Task details -
Copy the items from the line that has "You are a computer-use" through the line that has "coord(53,429)", swapping "Language" for "Country" and leaving everything else unchanged. Leave out the pictures.

___ Data to process

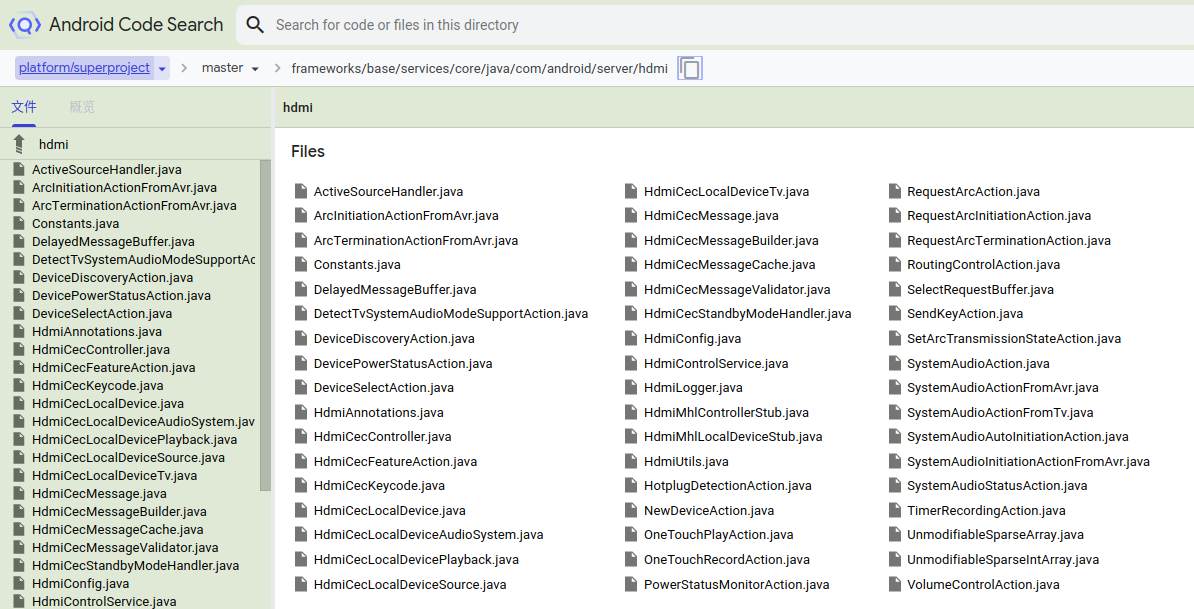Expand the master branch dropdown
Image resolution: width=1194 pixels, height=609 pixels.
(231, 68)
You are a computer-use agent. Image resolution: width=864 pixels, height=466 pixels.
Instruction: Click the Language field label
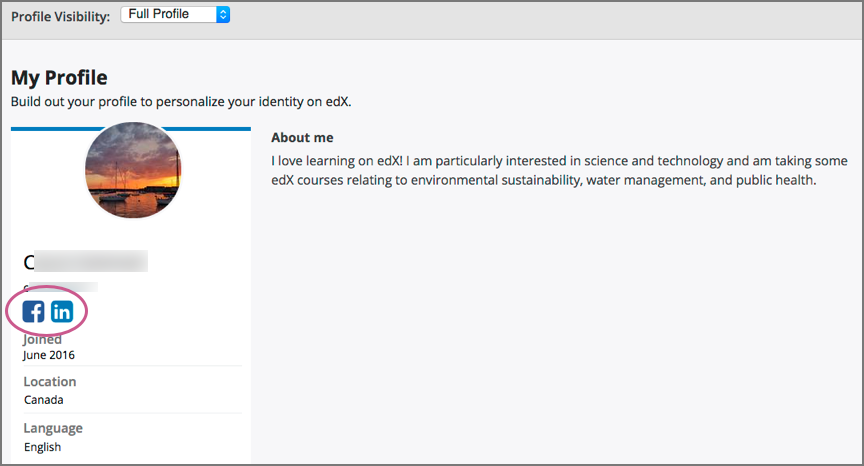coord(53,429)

______
___ Data to process

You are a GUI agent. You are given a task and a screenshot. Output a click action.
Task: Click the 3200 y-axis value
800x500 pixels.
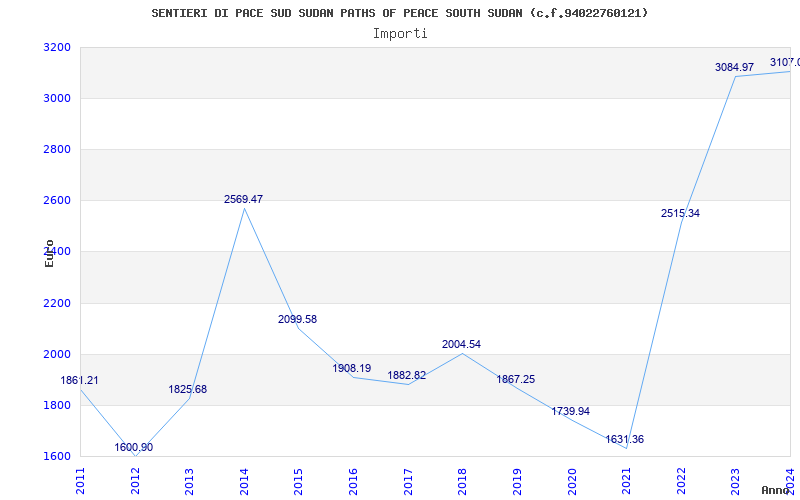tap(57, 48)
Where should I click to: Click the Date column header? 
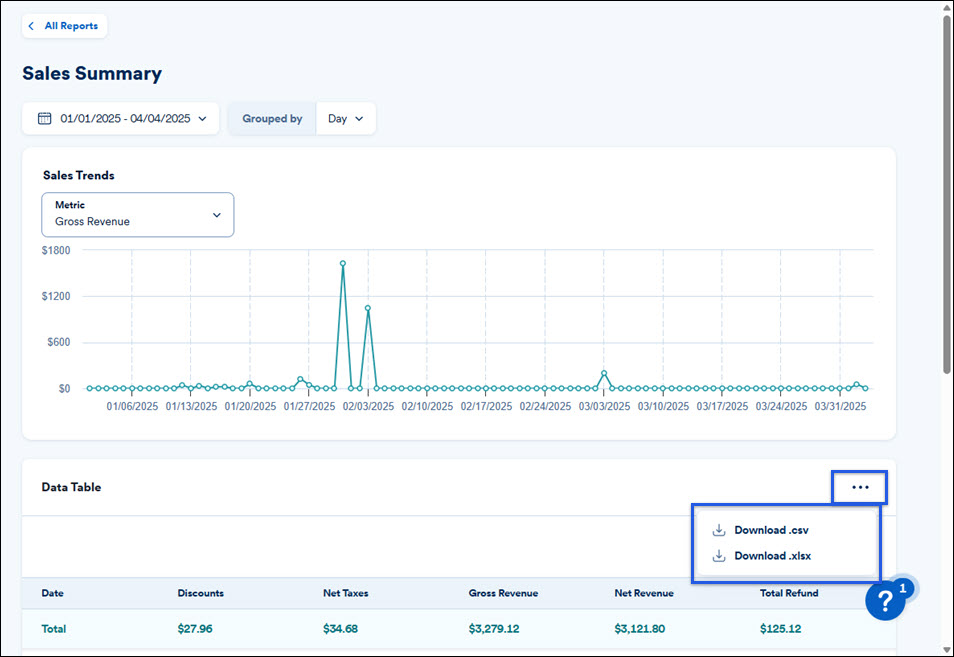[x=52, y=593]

______
___ Data to process

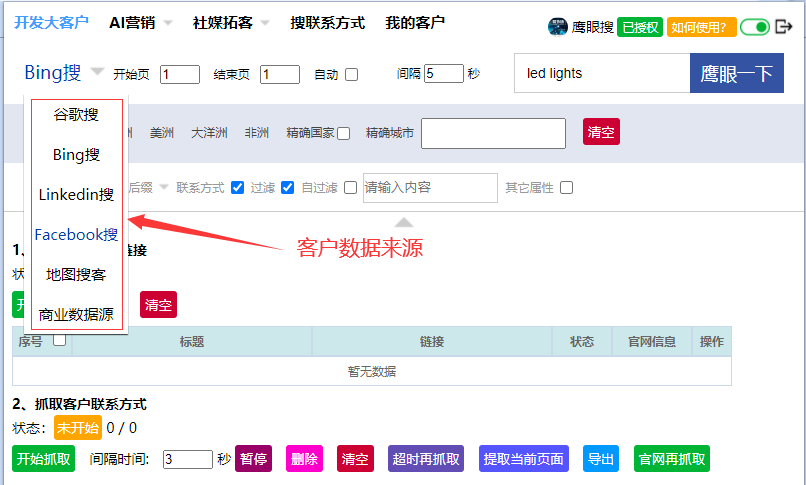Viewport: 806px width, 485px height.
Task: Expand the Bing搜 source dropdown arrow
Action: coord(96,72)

______

Result for this exercise -
You are a computer-use agent. Image resolution: width=864 pixels, height=466 pixels.
Instruction: Click the Country field label
coord(53,429)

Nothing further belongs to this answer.